Air box design questions
I don’t know enough to form an opinion, but I’d look towards the design on bikes like YZ Rm’s, ect. Bikes that are fully tuned with no eye towards restriction. They probably chucked about as many Yen as possible into R&D
Calum last edited by
@spookdog The RS 125 was raced competitively alongside the Honda RS125 in the Superteen GP Series.
So disregard the fact it was a learner legal 125, these things were well spec'd.
Stevie Wonder last edited by Stevie Wonder
Something I learned from her and then from a couple of the 2t R&D groups
Velocity and Density.
Your air box is more then a reservoir, if you want an example of that then look at what the YIES does.
Imagine your air box not as an active space doing stuff but a channel between the areas that make a difference to the stuff that’s happening.
I feel like I can kinda get where your friend is coming from on the idea that you need to have a consistent air flow or a “settled air” but the principles with air and engines seem pretty universal regardless of what it is
NINJA last edited by NINJA
AAAHHH!! So I'm guessing that the snorkel acts as a funnel to push air into the box, which creates a sort of vacuum for air to be rammed in at a higher velocity then? With the actual air box acting as a reservoir, or volume of air for the carb to suck air in from? Does that about sum it up?
And does this make the air more denser or not then? Or is air just plain ole air???
I found this really interesting thread for more info;
Glynn123 last edited by
Cut the lid off and send it
Calum last edited by Calum
I'm not terribly convinced. I long ago ditched the airbox on my bikes, My RS is fairly rapid.
Airbox is good on MX to avoid getting dirt/grit into/near the filter.
For a road going daily it makes sense to avoid the filter getting wet on your daily commute.
But it terms of real world performance? I doubt it's much if any. In fact, probably better gains to be had binning the airbox in favour for a pod filter just in terms of weight savings alone
I have no facts to base this on. For me it just comes down to if I really wanted more power. go bigger on displacement.
For me it's just a convenience factor. It's easier to service and rejet on a pod filter when compared to an airbox. It also allows easier access to the important things when it comes to servicing too.
The portgual lot aren't bothered with airboxes and their bikes are far faster than ours.
My guess is that due to their better climate, they don't have to put up with the crappy weather we get here.

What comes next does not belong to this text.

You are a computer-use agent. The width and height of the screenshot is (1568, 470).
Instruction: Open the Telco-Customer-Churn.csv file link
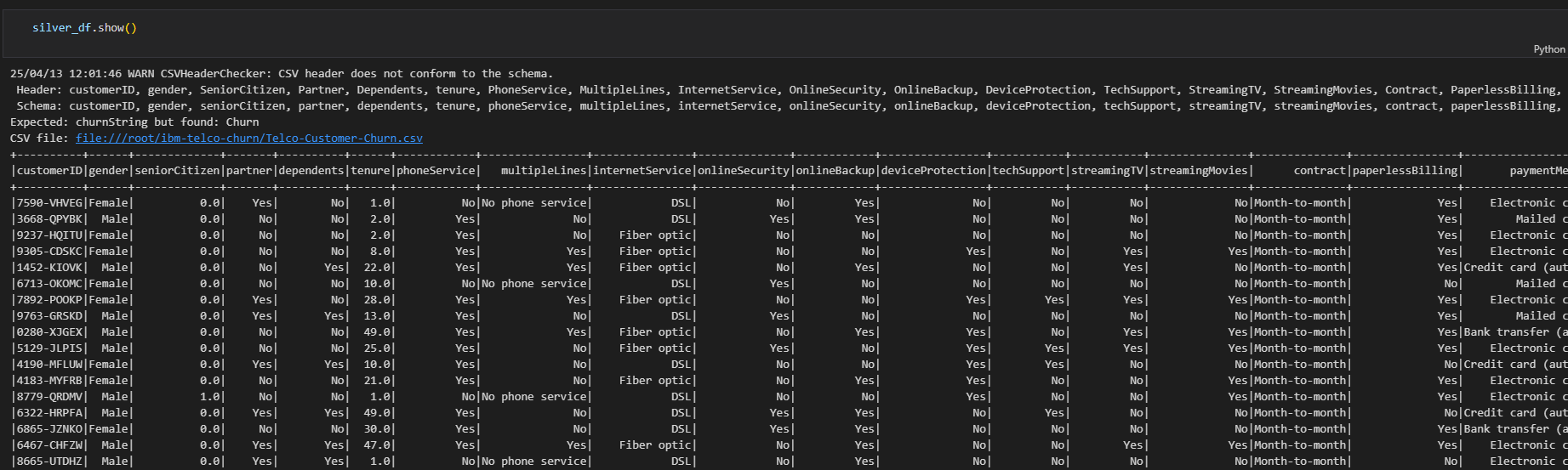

NINJA last edited by NINJA
@calum It's all very interesting stuff for-sure, thermo-dynamics obviously play a big part in performance. Along with air quality, density and temperatures as well. My friend posted this reply which is all very interesting;
"I do believe that air box volume in the still air portion is important to lessen engine acceleration issues from inadequate immediate airflow across the filter. Books written on the subject indicate suggested air box volumes needed.

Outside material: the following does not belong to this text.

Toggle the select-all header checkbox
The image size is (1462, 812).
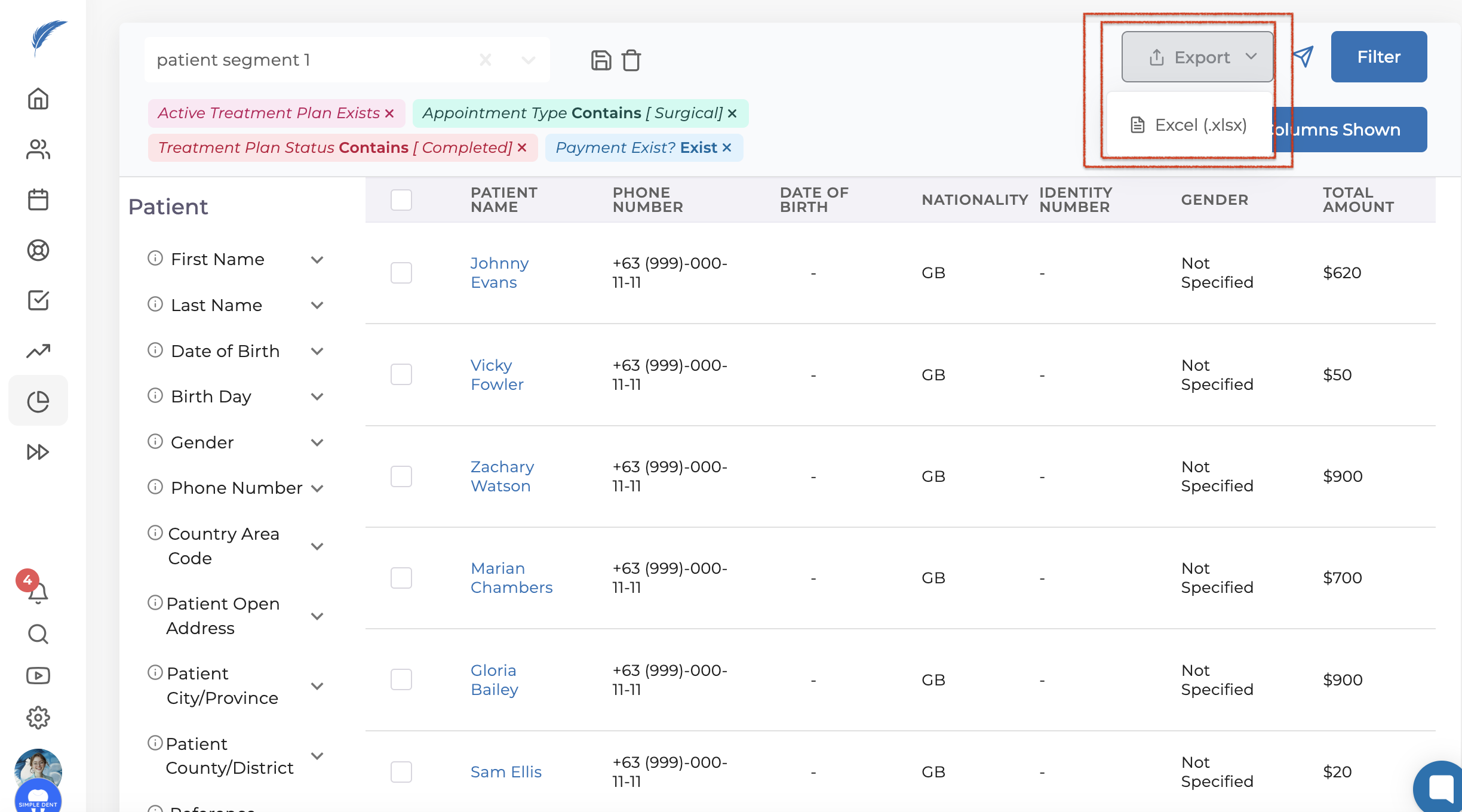pyautogui.click(x=401, y=200)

Resonant tuning a two stroke, and even the four strokes brings the discussion of fuel stand off in the carb air inlet bell and extending even some short distance up the air boot. Fuel stand off is a function of resonance. The engine pulses generate a reverse wave through the carb and since not all fuel is consumed on each intake function, the resonant wave tends to carry atomized fuel back to the waves break point. The break point is a function of throttle opening, engine intake timing, and the mass of the air being moved.
On a steady throttle operation, such as the examples posted earlier, a known setup can be made and tested to optimize resonance and fuel stand off. At low throttle settings, and changing throttle settings, resonance seems less important.
I do consider the rubber air boot between the carb inlet airbell and the air box important. Not in a sense to gain a resonance performance gain, but rather to minimize premix spray into the still air box."
The only thing I know for sure is that the air box is a giant pain in the ass to fit and remove. If I was working regularly on the engine I’d use a pod...
Ninja's friend is very much right, typically the bigger the air box the better. But a manufacturer can tweak the volume of the air box, to change its resonance, to help fill a flat spot in the rpm range. To make a engine more flexible, not something that important on a engine that will be running a full tilt most the time.
Most 'ram air' intakes are just cold air feeds, I believe the Yamaha thundercat was one of the first bikes to run a true ram air setup. And that is far more than just sealed air feeds to the airbox. It has various air chambers under the fairings, and even uses the air to pressurise the float bowls on the carbs to increase fueling to match. And with all that, it's claimed to only add 3hp at over 100mph, and that's on a near 100bhp engine.
Unless your trying to chase every last 0.5hp, I think your best off with a air box, especially on the street.
NINJA last edited by
@dtr-nsr Thanks for the input guys. It's a very interesting topic, which will have many viewpoints and will surely be a hot debatable one for many years to come!!!